LISTED ENTRIES:
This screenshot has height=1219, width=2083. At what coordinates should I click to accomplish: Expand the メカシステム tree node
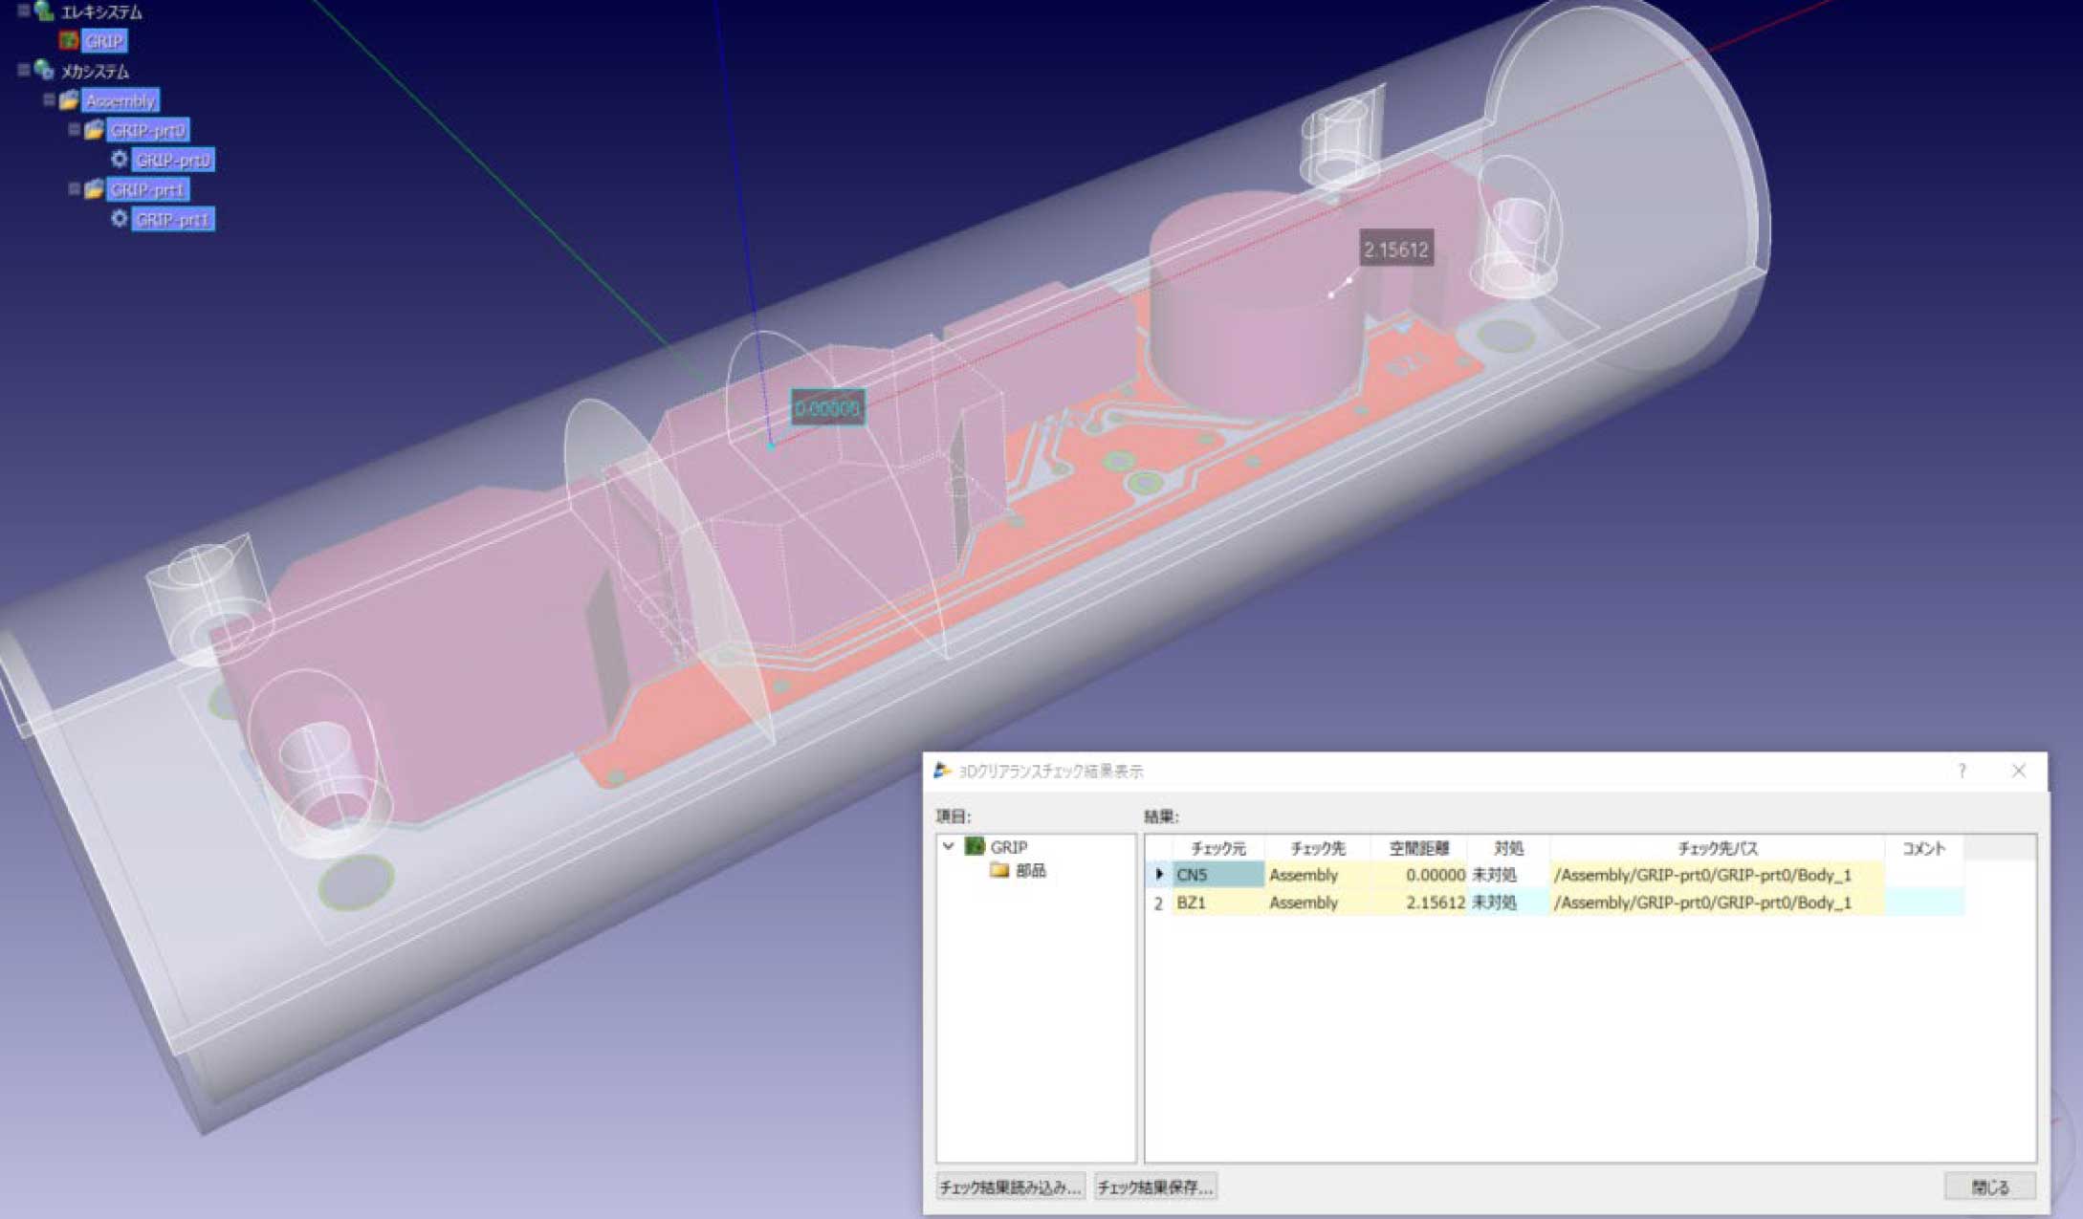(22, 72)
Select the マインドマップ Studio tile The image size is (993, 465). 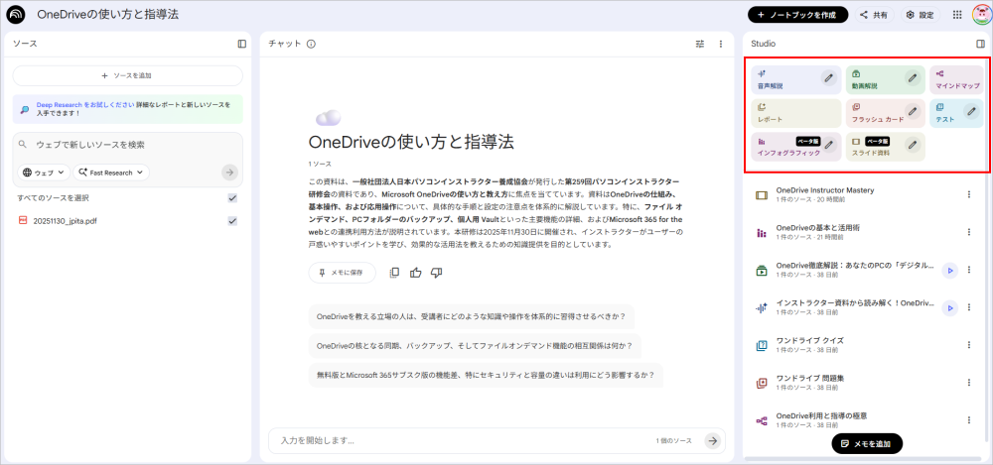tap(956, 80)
---
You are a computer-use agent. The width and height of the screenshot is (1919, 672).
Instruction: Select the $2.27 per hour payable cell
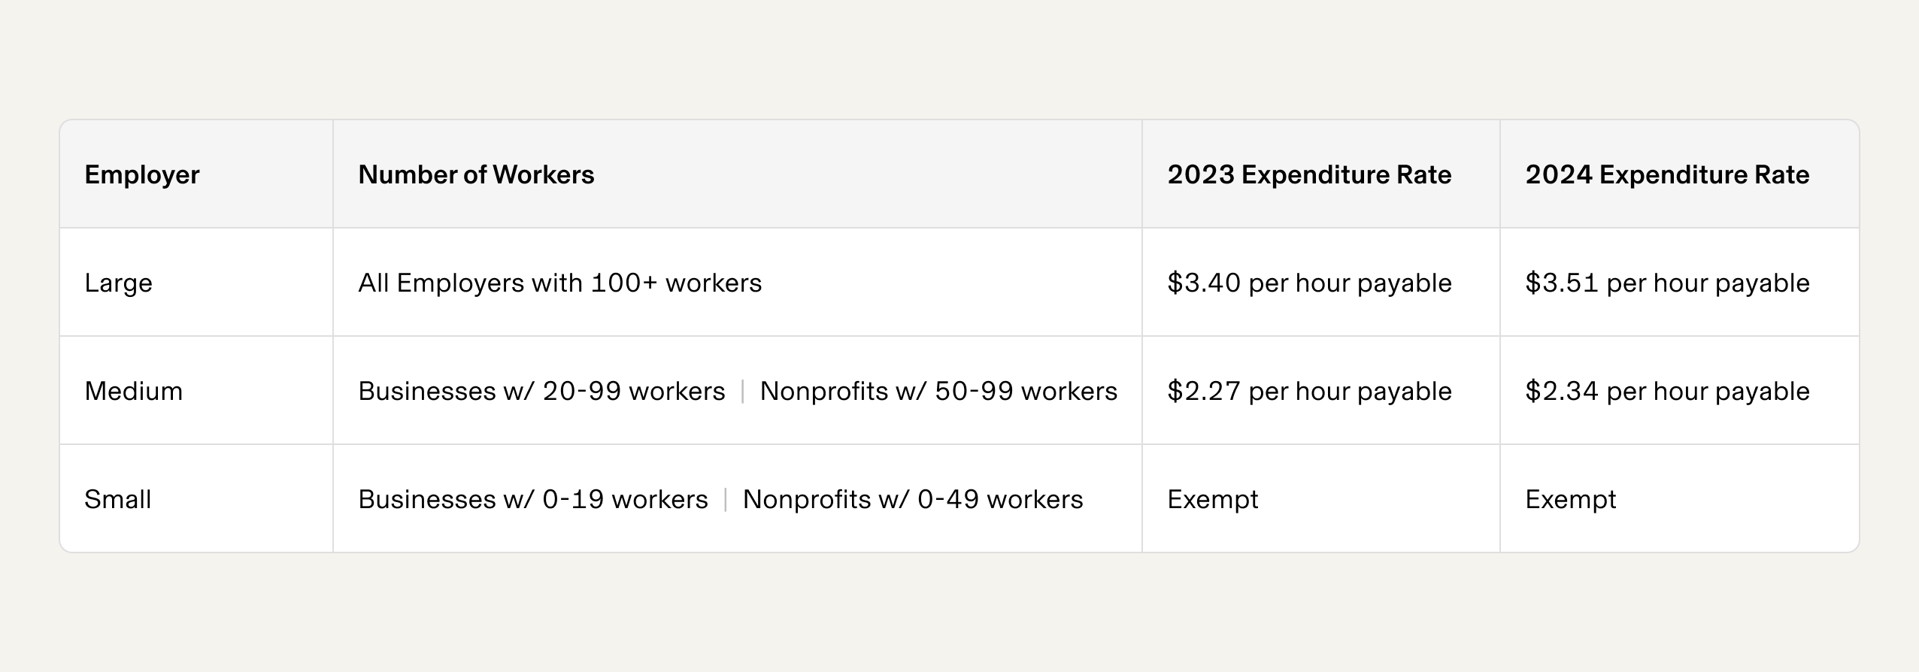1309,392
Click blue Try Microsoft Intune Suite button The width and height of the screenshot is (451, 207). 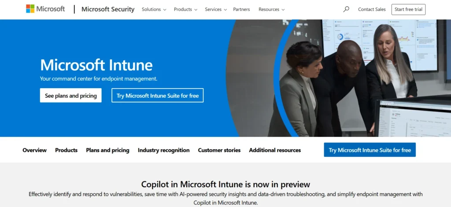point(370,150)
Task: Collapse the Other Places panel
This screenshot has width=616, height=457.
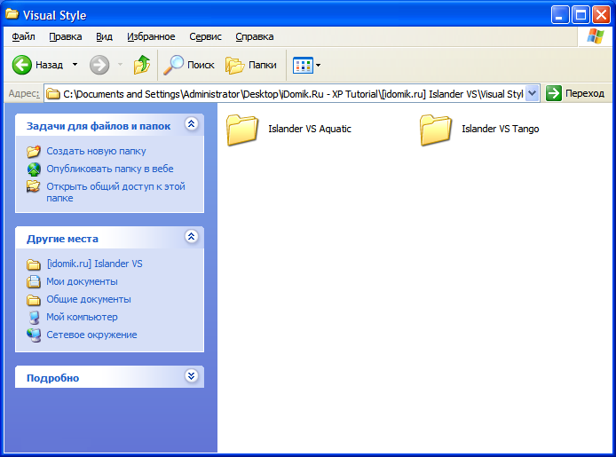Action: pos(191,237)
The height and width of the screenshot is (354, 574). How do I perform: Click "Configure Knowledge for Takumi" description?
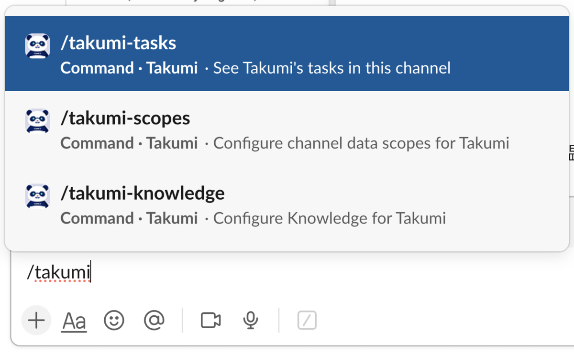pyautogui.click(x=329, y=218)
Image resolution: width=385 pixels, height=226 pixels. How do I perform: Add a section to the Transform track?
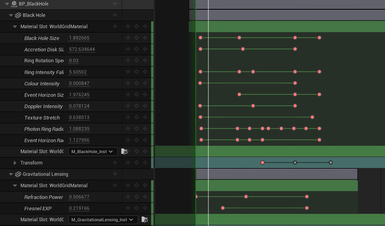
---
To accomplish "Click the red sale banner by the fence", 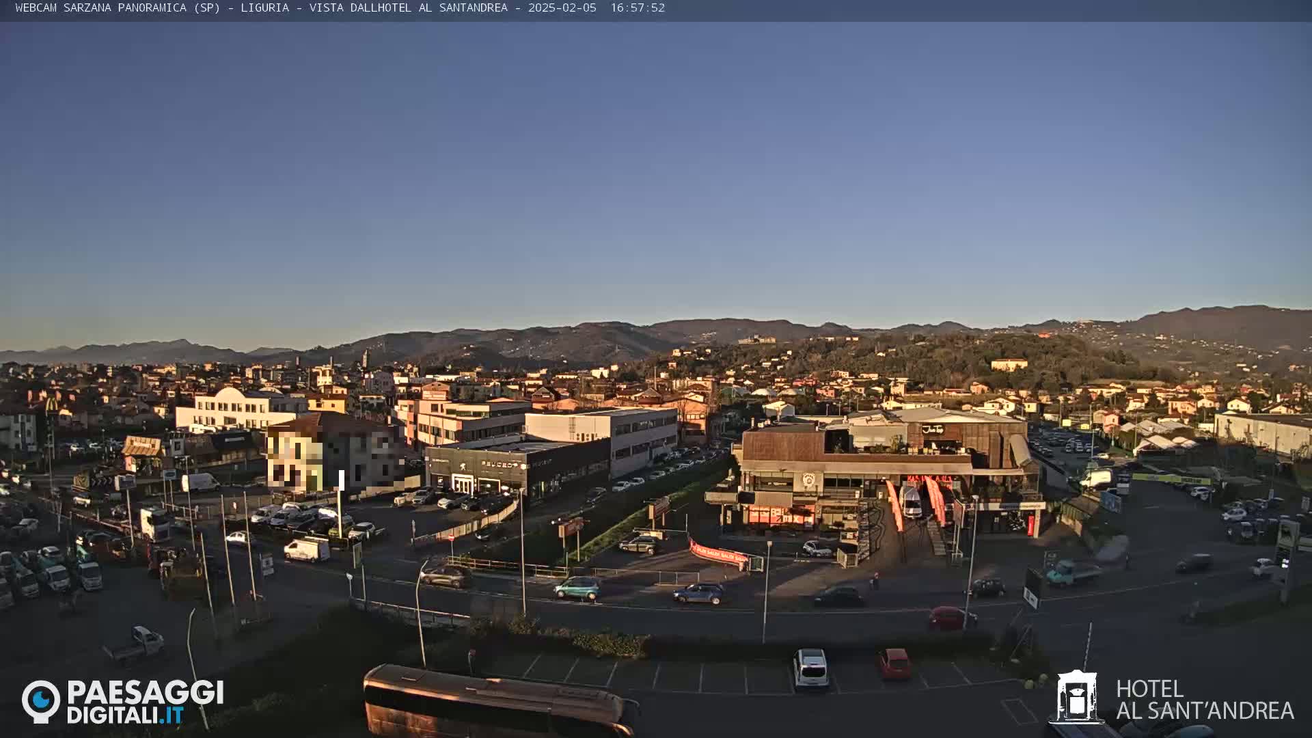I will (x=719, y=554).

SHORT TASK:
Change "Transform" to "Scale" in the records. Start at the line containing "The height and" and end with the line containing "Image resolution: width=385", and leave the pictures out of your answer.

RESPONSE TO THE TASK:
The height and width of the screenshot is (354, 574). How do I perform: Click "Configure Knowledge for Takumi" description?
pyautogui.click(x=329, y=218)
Image resolution: width=385 pixels, height=226 pixels. How do I perform: Add a section to the Scale track?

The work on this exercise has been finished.